RE: ACTION-240 :TLS errors...

I think what you're proposing sounds consistent with the recommendations
presented in
http://www.w3.org/2006/WSC/wiki/RecommendationDisplayProposals/CertErr 

-----Original Message-----
From: public-wsc-wg-request@w3.org [mailto:public-wsc-wg-request@w3.org]
On Behalf Of stephen.farrell@cs.tcd.ie
Sent: Thursday, June 28, 2007 1:42 PM
To: public-wsc-wg@w3.org
Subject: ACTION-240 :TLS errors...


The action called for me to do a review of TLS errors. I went through
the RFC and found the attached.

Basically, I think that the only thing the normal user should need to
see is "secure connection error" (or whatever). Anything more should be
a click-through to get more detail and that detail should I think be
intended for sys admins and not for users.
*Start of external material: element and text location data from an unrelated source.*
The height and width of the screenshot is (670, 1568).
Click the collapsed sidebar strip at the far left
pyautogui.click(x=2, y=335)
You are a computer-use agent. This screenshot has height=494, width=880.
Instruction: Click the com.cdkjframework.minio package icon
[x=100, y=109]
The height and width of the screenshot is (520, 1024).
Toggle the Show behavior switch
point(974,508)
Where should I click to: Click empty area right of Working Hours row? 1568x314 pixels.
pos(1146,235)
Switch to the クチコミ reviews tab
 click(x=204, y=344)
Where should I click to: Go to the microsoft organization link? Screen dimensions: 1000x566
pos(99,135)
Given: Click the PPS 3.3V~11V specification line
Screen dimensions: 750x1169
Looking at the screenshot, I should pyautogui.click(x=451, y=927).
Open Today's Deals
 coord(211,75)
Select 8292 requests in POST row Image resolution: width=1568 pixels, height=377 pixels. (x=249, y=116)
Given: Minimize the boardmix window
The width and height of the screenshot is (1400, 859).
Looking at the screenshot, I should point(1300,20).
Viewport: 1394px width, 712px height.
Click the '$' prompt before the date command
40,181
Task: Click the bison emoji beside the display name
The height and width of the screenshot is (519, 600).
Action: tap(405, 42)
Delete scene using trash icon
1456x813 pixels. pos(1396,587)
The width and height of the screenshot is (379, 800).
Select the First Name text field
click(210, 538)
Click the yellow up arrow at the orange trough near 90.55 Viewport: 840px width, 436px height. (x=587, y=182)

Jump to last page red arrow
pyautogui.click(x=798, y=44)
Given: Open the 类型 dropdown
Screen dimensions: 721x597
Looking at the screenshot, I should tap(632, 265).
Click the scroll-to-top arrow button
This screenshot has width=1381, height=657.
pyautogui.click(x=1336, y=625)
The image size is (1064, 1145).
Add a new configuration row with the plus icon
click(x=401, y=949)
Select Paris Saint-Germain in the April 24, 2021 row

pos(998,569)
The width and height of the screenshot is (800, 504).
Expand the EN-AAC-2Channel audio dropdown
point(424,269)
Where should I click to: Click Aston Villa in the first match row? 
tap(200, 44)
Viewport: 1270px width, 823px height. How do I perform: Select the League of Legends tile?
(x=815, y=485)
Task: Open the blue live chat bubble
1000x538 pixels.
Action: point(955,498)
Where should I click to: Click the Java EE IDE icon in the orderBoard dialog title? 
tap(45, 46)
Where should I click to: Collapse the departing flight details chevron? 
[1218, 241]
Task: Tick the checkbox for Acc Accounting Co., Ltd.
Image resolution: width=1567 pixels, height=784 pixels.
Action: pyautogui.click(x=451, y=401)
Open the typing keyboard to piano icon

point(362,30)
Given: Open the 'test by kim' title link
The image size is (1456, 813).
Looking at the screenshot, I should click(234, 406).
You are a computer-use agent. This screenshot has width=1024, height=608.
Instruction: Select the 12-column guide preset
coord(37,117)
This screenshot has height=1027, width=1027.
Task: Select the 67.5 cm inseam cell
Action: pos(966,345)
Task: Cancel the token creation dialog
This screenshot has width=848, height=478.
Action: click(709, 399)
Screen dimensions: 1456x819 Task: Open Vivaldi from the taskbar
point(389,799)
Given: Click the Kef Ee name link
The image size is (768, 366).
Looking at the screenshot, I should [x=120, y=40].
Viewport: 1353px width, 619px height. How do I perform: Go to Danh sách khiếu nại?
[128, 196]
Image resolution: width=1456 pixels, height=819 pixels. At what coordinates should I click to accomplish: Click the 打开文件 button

There is probably no benefit in differentiating any of the errors
otherwise, since the PKI and authorization stuff is afaik generally not
useful. The former because no-one knows what a cert is, the latter
because I don't think anyone does authorization at that layer - its done
by the web server.

I don't see any point in tell normal users about crypto or other errors.

So, I'd argue to add some text that only one TLS error ever be shown,
though I'm not sure how that'd be best done.

Regards,
Stephen.

PS: There's one potential additional thing - the gmt_unix_time value in
the ClientHello message could in principal cause an error if a server
required the time to be fresh/recent. But I don't think that's done, is
it? If not, then we could also add a proposal that servers don't, in
fact, cause an error for that reason. Maybe something to raise with the
TLS WG in the IETF as a potential future correction.